Nowadays the hardest part of reloading is finding the components. Sure, you can pay 2-3x more on gunbroker... or wait for a few months for your supplies to come in.I hope this situation gets better. I have found myself de-priming cases that I have no bullets for so I can load cases that I do.

Pre-primed cases are also a good thing when you can find them...Hazmat fees do not apply to primed cases.

I started reloading with 9mm. I bought a Lee anniversary edition single stage press kit. It forced me to go slow , so I could learn every process and to make sure I made no mistakes. There is no point in rushing through when reloading. Take your time and do it right. It's nice to keep your gun in one piece and also to keep your eyesight, fingers,ect...


----------



## RustyFN (Dec 27, 2006)

> Rusty,
> I presume you own a lead, tin and antimony mine


No but I do get all of my lead for free.



> plus UPS as you don't seem to pay hazmat fees.


When you order over $500 you get an additional 5% off, that cancels out the hazmat fee.



> I expect you have free energy sources for heating and alloying your bullet material also.


Your talking pennies a thousand.

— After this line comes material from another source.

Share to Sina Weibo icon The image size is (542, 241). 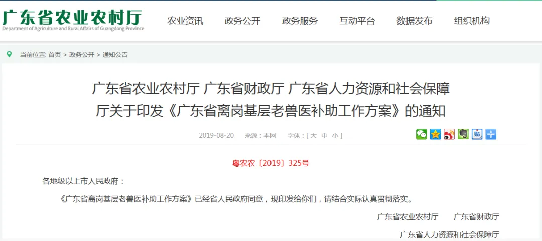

If you want to get nit picky then add $1 to my quote if that will make you happy.



> I believe the average reloader will find it impossible to load for 3 times your stated cost and they need to know it.

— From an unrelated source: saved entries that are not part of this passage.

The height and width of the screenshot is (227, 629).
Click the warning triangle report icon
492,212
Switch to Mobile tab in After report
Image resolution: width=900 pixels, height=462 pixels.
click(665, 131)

If you would have read my first post I said they should be able to load for half of what factory ammo cost. I was trying to point out how to save more. Anybody can buy where I do and get the price I do and if they want to cast then they can load for the same price I am. Just because you don't know how don't blame me because I do. I also have many friends that load for the same price I'm quoting with their own cast bullets.



> Have a good one.


You have a good one also.



> Reminds me of the lady who goes to the butchershop for porkchops, asks the price, and they're $4.95/pound.
> L: What? That way too high! They're only $2.95 at the shop over on Main.
> B: Why didn't you buy them there?
> L: He doesn't have any.
> B: Oh; when we don't have any, ours are only $1.95.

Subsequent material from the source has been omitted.